Peru ruft nach einer Woche der Gewalt den Ausnahmezustand aus
Seit Präsident Castillo verhaftet wurde, haben seine Anhänger das Land lahmgelegt. Weil keine Züge fahren, sitzen 800 Touristen am Machu Picchu fest – auch Österreicher.
Vor eineinhalb Jahren, nur wenige Tage vor der Stichwahl um das peruanische Präsidentenamt, drohte der linke Kandidat Pedro Castillo vor seinen Anhängern, eine Niederlage nicht anerkennen zu wollen: „Sollte ein dunkles Spiel gespielt werden“, sagte er damals, „werde ich das Volk zusammenrufen, damit seine Stimme sich durchsetzt“.
Der ehemalige Dorfschullehrer und Gewerkschafter, der nie zuvor ein politisches Amt innehatte, gewann – er hatte vor allem die arme Landbevölkerung und die Indigenen hinter sich – und regierte eineinhalb Jahre lang höchst umstritten, bis er vor einer Woche vom Parlament abgesetzt wurde. Seine Anhänger reagierten, indem sie landesweit auf die Straße gingen. Proteste, stillgelegte Bahnstrecken, Schüsse und Tote versetzen das Land seither in Aufruhr. Castillos Drohung von einst hallt angesichts dessen besonders nach.
Weil die Gewalt in den letzten Tagen zunahm, rief die Regierung in Lima am Mittwochabend für 30 Tage den nationalen Ausnahmezustand aus. In dieser Zeit sollen die Polizei und das Militär die „innere Ordnung wiederherstellen“, wie es heißt.
Versuchter Putsch
Während seiner Präsidentschaft hatte der polarisierende Castillo unentwegt unter Druck gestanden. Nicht nur, weil das ohnehin schon arme Peru seit Beginn der Corona-Pandemie in einer gesundheitlichen und wirtschaftlichen Krise steckt – auch Korruptions- und Plagiatsvorwürfe gegen den Präsidenten und öffentlich ausgetragene Streitereien mit Ministern lähmten seine Regierung.
Zwei Misstrauensanträge im Parlament konnte Castillo überstehen. Der dritte, eingebracht am vergangenen Mittwoch, drohte ihm erstmals gefährlich zu werden, auch wenn peruanische Medien noch darüber spekuliert hatten, ob sich tatsächlich eine Mehrheit gegen Castillo finden würde. Doch der Mann mit dem Hut ließ es erst gar nicht darauf ankommen.

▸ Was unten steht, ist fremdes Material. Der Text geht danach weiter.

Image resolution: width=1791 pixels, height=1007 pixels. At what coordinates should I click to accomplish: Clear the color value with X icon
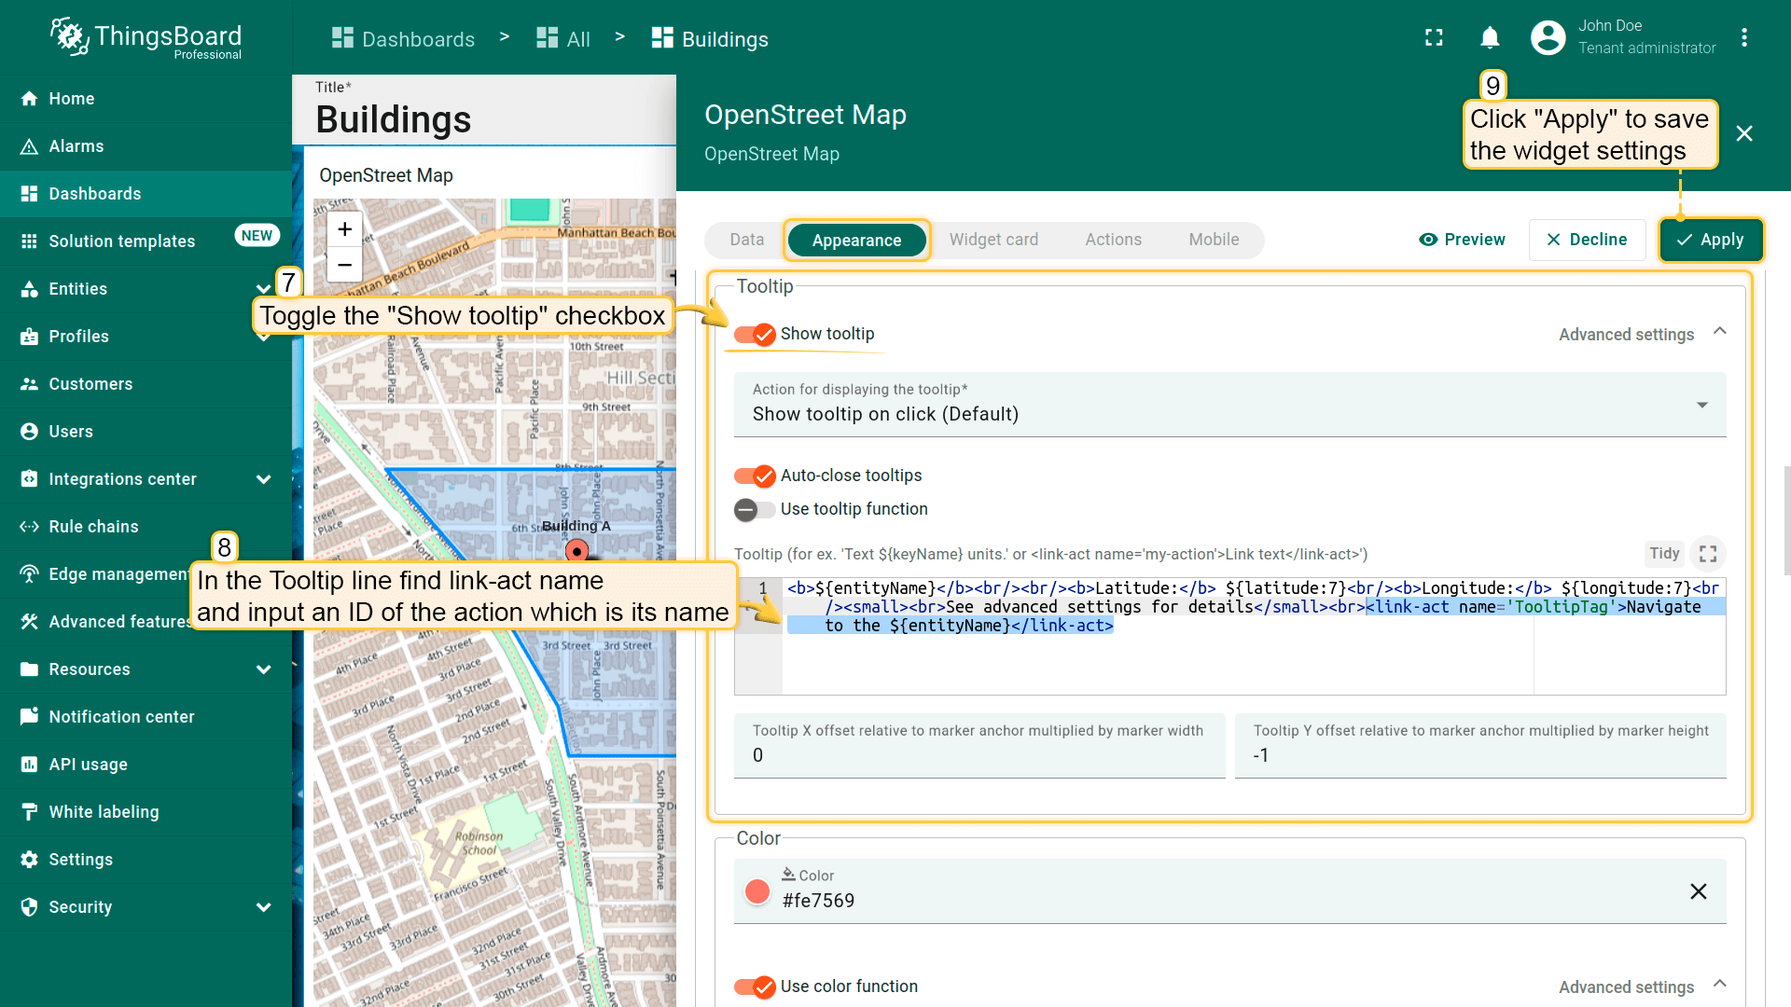1698,891
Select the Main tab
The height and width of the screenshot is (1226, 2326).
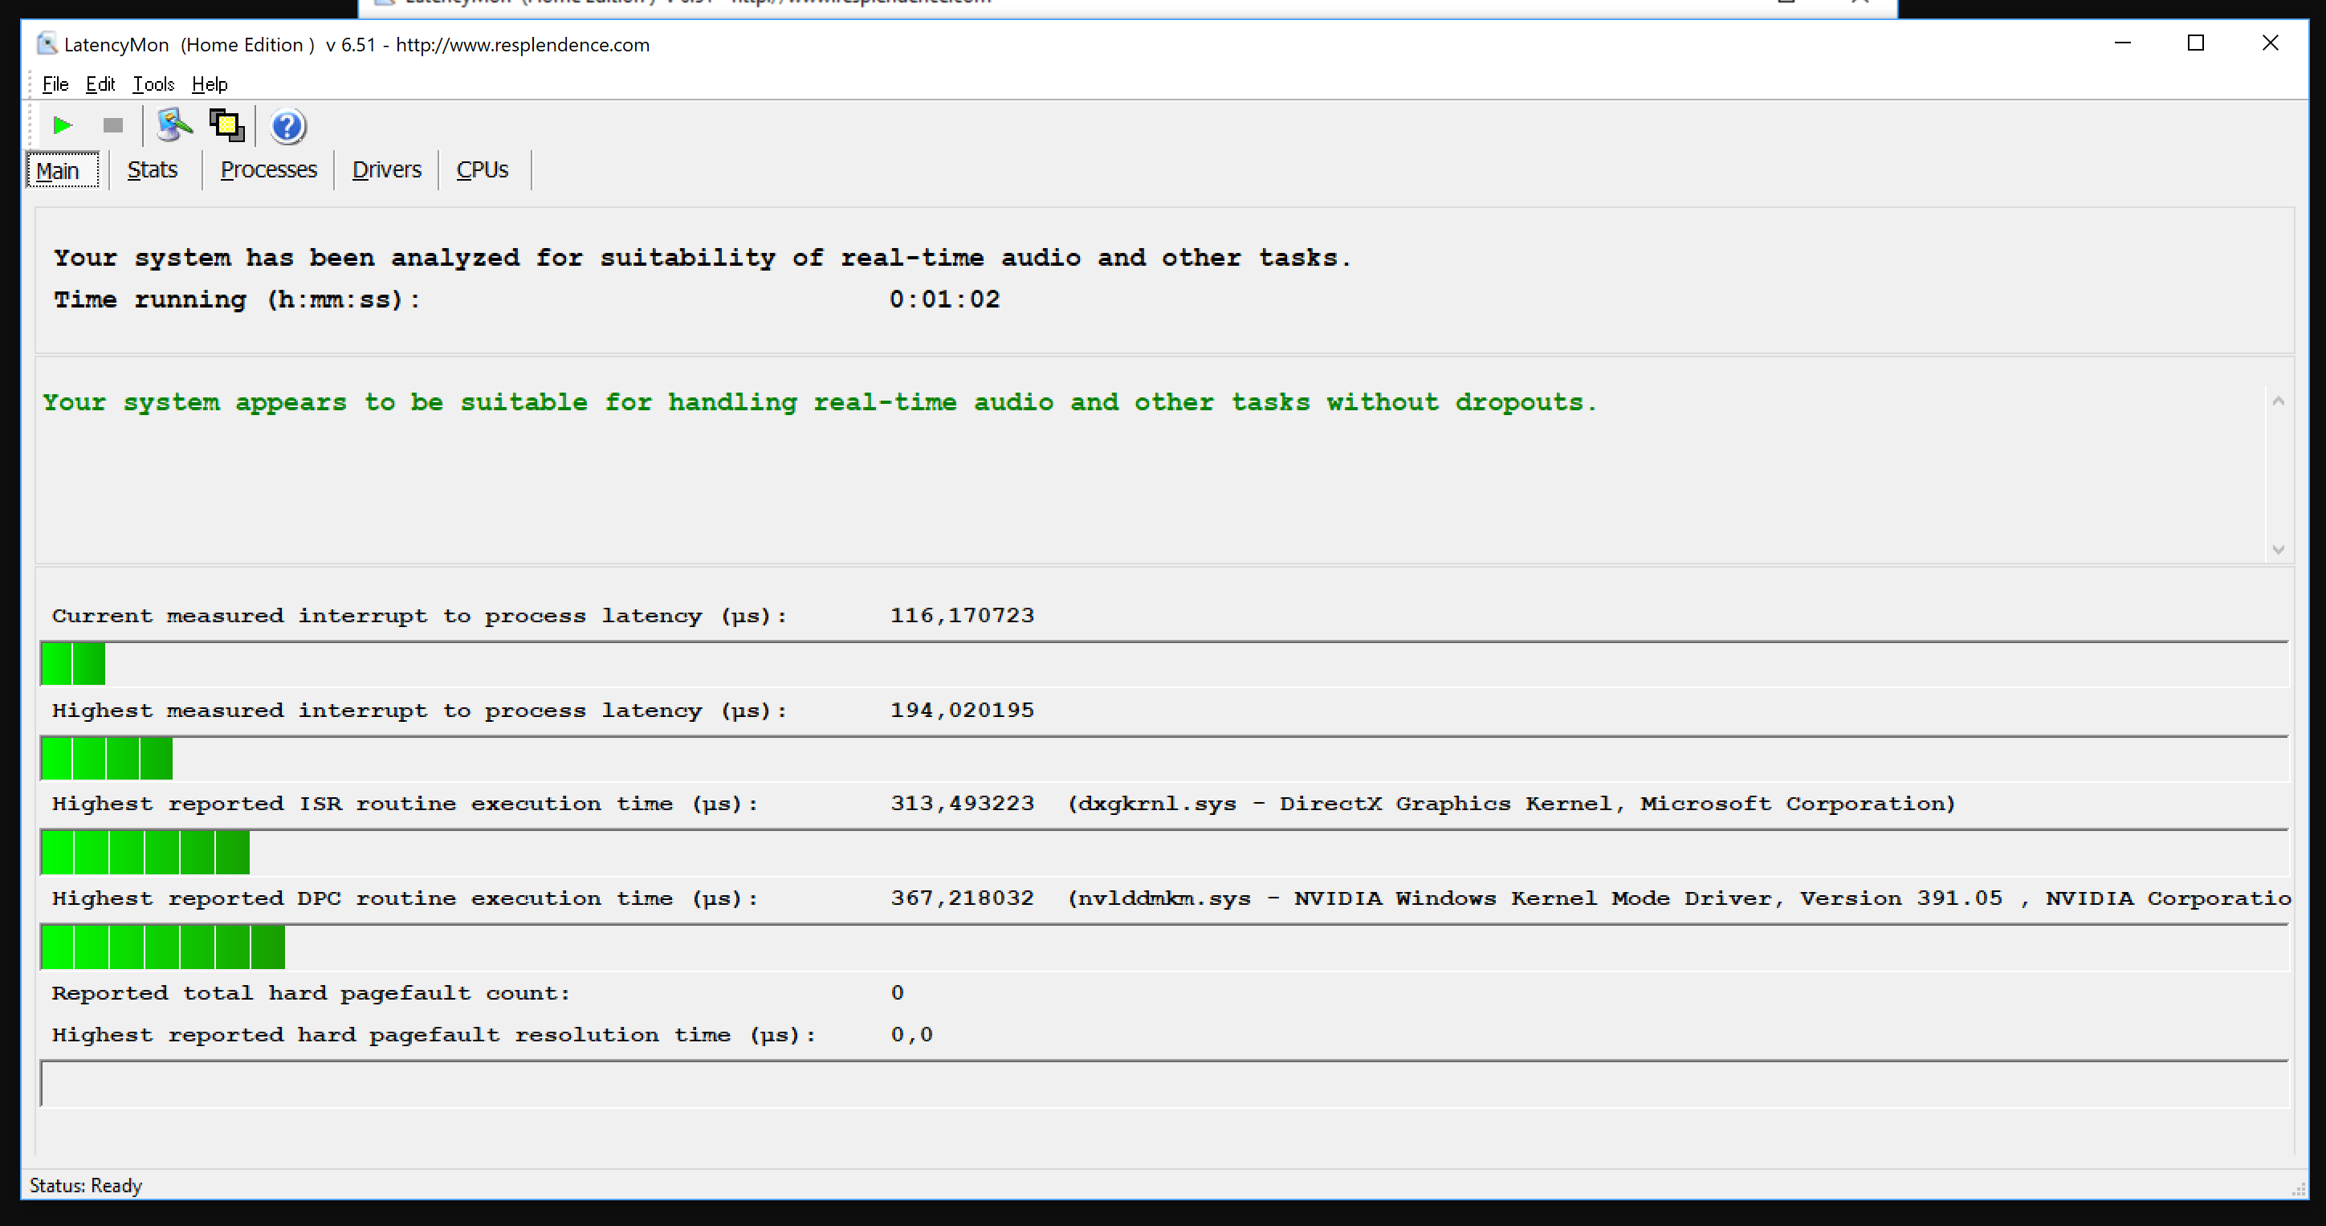click(x=59, y=171)
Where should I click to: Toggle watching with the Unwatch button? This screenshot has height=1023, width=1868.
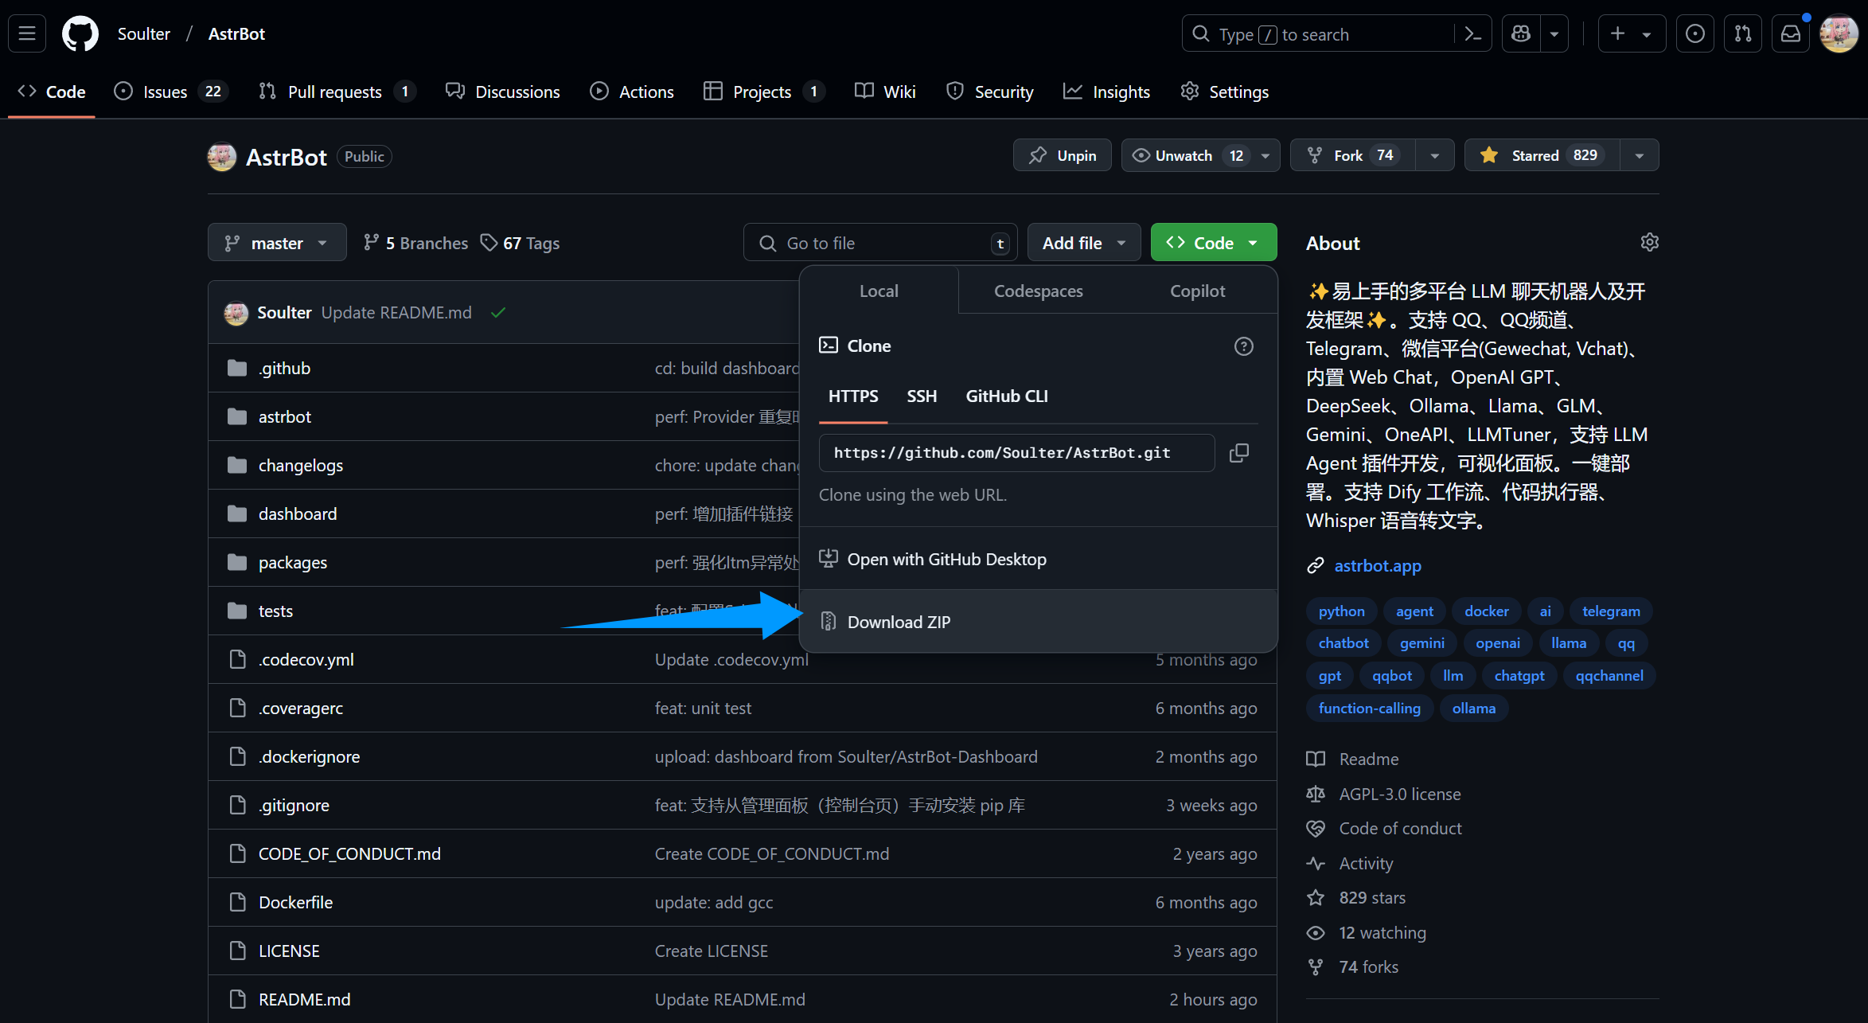(x=1184, y=155)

Er suchte den Machtkampf, versuchte seinerseits, den Kongress per Dekret aufzulösen – und scheiterte krachend. Sowohl die Opposition als auch sein eigenes Kabinett sahen darin den Versuch eines Staatsstreichs. Castillo wurde nicht nur seines Amtes enthoben, sondern noch in der Nacht wegen des Vorwurfs der Rebellion verhaftet. Die bisherige Vizepräsidentin Dina Boluarte übernahm die Regierung.
Seit einer Woche stürmen die vielen, glühenden Anhänger Castillos nun vor allem in der Hauptstadt Lima sowie im armen Süden und Südosten Perus auf die Straßen, um für seine Freilassung zu protestieren. Sie blockieren Straßen und Bahngleise. Mindestens 47 Menschen starben bereits bei Zusammenstößen mit der Polizei, darunter zwei Minderjährige.
Touristen sitzen auf Machu Picchu fest
Der Ausnahmezustand verleiht den Behörden nun zwar größere Befugnisse, Neu-Präsidentin Boluarte ging am Donnerstag aber auch auf eine Forderung der Demonstranten ein: Sie kündigte an, schon im Winter 2023 vorgezogene Wahlen abhalten zu wollen. Ursprünglich wäre erst 2026 neu gewählt worden.
Ein kleines Drama findet unterdessen auf dem Weltkulturerbe Machu Picchu statt: Weil durch die Unruhen die Bahnstrecke zwischen der Großstadt Cusco und der Touristenattraktion nicht mehr befahren werden kann, saßen am Donnerstag rund 800 Touristen auf dem Berg mit den weltbekannten Inka-Ruinen fest. „Wir kommen hier nicht weg“, sagte eine israelische Urlauberin gegenüber AFP. „Ich bin mit meinen Kindern unterwegs, es ist wirklich ein Problem.“
Unter den Festsitzenden sind auch „weniger als zehn“ österreichische Touristen, wie das Außenministerium in Wien mitteilte. Sie stünden in ständigem Austausch mit der österreichischen Botschaft.